### Required task
Copy the material below, replacing "At what coordinates should I click to accomplish" with "Which point should I click to do" wherever it occurs and changing nothing else.

### Excerpted records
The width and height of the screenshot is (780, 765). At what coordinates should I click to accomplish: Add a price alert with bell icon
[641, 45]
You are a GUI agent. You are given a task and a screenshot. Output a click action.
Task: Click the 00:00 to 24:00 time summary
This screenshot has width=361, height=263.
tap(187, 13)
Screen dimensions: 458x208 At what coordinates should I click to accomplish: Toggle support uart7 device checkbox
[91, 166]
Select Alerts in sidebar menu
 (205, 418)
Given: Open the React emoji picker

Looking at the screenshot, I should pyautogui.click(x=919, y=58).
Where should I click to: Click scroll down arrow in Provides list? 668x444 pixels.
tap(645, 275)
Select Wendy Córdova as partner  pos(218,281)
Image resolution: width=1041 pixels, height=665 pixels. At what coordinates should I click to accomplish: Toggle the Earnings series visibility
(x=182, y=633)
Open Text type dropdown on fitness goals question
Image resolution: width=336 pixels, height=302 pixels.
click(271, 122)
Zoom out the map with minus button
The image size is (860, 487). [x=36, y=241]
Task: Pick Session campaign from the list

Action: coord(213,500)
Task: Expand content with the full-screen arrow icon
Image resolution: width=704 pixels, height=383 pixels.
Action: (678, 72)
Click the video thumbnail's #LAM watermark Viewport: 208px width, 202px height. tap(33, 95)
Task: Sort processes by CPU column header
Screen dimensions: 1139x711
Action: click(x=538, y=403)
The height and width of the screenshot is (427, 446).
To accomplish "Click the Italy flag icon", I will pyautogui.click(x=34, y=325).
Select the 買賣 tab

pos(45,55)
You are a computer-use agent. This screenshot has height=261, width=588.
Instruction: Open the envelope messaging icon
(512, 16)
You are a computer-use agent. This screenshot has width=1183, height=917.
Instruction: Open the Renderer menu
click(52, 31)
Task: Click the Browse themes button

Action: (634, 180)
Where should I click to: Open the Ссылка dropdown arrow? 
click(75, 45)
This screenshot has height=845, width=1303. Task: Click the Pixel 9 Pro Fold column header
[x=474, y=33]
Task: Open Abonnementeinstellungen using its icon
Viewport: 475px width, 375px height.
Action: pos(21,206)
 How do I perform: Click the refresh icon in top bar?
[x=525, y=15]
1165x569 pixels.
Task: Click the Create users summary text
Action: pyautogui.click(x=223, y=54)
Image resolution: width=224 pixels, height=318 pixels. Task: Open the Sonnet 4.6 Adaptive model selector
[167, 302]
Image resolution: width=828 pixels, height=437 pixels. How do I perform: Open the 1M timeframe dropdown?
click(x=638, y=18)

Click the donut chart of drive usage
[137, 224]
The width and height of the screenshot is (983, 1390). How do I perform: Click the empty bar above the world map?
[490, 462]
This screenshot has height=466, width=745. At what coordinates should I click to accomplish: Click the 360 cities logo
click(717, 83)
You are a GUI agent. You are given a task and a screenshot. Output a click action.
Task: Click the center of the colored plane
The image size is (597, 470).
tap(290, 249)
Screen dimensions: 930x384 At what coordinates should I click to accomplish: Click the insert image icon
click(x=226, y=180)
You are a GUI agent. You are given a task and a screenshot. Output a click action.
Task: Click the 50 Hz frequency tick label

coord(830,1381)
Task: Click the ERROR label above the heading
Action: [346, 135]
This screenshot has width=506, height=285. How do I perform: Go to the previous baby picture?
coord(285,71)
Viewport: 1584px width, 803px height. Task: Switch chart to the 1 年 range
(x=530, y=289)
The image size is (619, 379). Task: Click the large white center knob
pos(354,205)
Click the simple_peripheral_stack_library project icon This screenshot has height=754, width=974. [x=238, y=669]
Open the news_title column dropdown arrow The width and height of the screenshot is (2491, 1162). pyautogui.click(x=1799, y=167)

### Written reply
The width and height of the screenshot is (780, 765). Which point should I click to do: Add a price alert with bell icon
[641, 45]
You are a GUI agent. You are given a task and a screenshot. Output a click action.
Task: Click the 00:00 to 24:00 time summary
This screenshot has width=361, height=263.
tap(187, 13)
Screen dimensions: 458x208 Which point should I click to do: Toggle support uart7 device checkbox
[91, 166]
Select Alerts in sidebar menu
 (205, 418)
Given: Open the React emoji picker

Looking at the screenshot, I should pyautogui.click(x=919, y=58).
Where should I click to: Click scroll down arrow in Provides list? 668x444 pixels.
tap(645, 275)
Select Wendy Córdova as partner  pos(218,281)
Image resolution: width=1041 pixels, height=665 pixels. Which point should I click to do: Toggle the Earnings series visibility
(x=182, y=633)
Open Text type dropdown on fitness goals question
Image resolution: width=336 pixels, height=302 pixels.
click(271, 122)
Zoom out the map with minus button
The image size is (860, 487). [x=36, y=241]
Task: Pick Session campaign from the list

Action: coord(213,500)
Task: Expand content with the full-screen arrow icon
Image resolution: width=704 pixels, height=383 pixels.
Action: (678, 72)
Click the video thumbnail's #LAM watermark Viewport: 208px width, 202px height. tap(33, 95)
Task: Sort processes by CPU column header
Screen dimensions: 1139x711
Action: click(x=538, y=403)
The height and width of the screenshot is (427, 446).
To accomplish "Click the Italy flag icon", I will pyautogui.click(x=34, y=325).
Select the 買賣 tab

pos(45,55)
You are a computer-use agent. This screenshot has height=261, width=588.
Instruction: Open the envelope messaging icon
(512, 16)
You are a computer-use agent. This screenshot has width=1183, height=917.
Instruction: Open the Renderer menu
click(52, 31)
Task: Click the Browse themes button

Action: (634, 180)
Where should I click to: Open the Ссылка dropdown arrow? 
click(75, 45)
This screenshot has height=845, width=1303. Task: Click the Pixel 9 Pro Fold column header
[x=474, y=33]
Task: Open Abonnementeinstellungen using its icon
Viewport: 475px width, 375px height.
Action: pos(21,206)
 How do I perform: Click the refresh icon in top bar?
[x=525, y=15]
1165x569 pixels.
Task: Click the Create users summary text
Action: pyautogui.click(x=223, y=54)
Image resolution: width=224 pixels, height=318 pixels. Task: Open the Sonnet 4.6 Adaptive model selector
[167, 302]
Image resolution: width=828 pixels, height=437 pixels. How do I perform: Open the 1M timeframe dropdown?
click(x=638, y=18)

Click the donut chart of drive usage
[137, 224]
The width and height of the screenshot is (983, 1390). How do I perform: Click the empty bar above the world map?
[490, 462]
This screenshot has height=466, width=745. Which point should I click to do: Click the 360 cities logo
click(717, 83)
You are a GUI agent. You are given a task and a screenshot. Output a click action.
Task: Click the center of the colored plane
The image size is (597, 470).
tap(290, 249)
Screen dimensions: 930x384 Which point should I click to do: Click the insert image icon
click(x=226, y=180)
You are a GUI agent. You are given a task and a screenshot. Output a click action.
Task: Click the 50 Hz frequency tick label

coord(830,1381)
Task: Click the ERROR label above the heading
Action: [346, 135]
This screenshot has width=506, height=285. How do I perform: Go to the previous baby picture?
coord(285,71)
Viewport: 1584px width, 803px height. Task: Switch chart to the 1 年 range
(x=530, y=289)
The image size is (619, 379). Task: Click the large white center knob
pos(354,205)
Click the simple_peripheral_stack_library project icon This screenshot has height=754, width=974. [x=238, y=669]
Open the news_title column dropdown arrow The width and height of the screenshot is (2491, 1162). pyautogui.click(x=1799, y=167)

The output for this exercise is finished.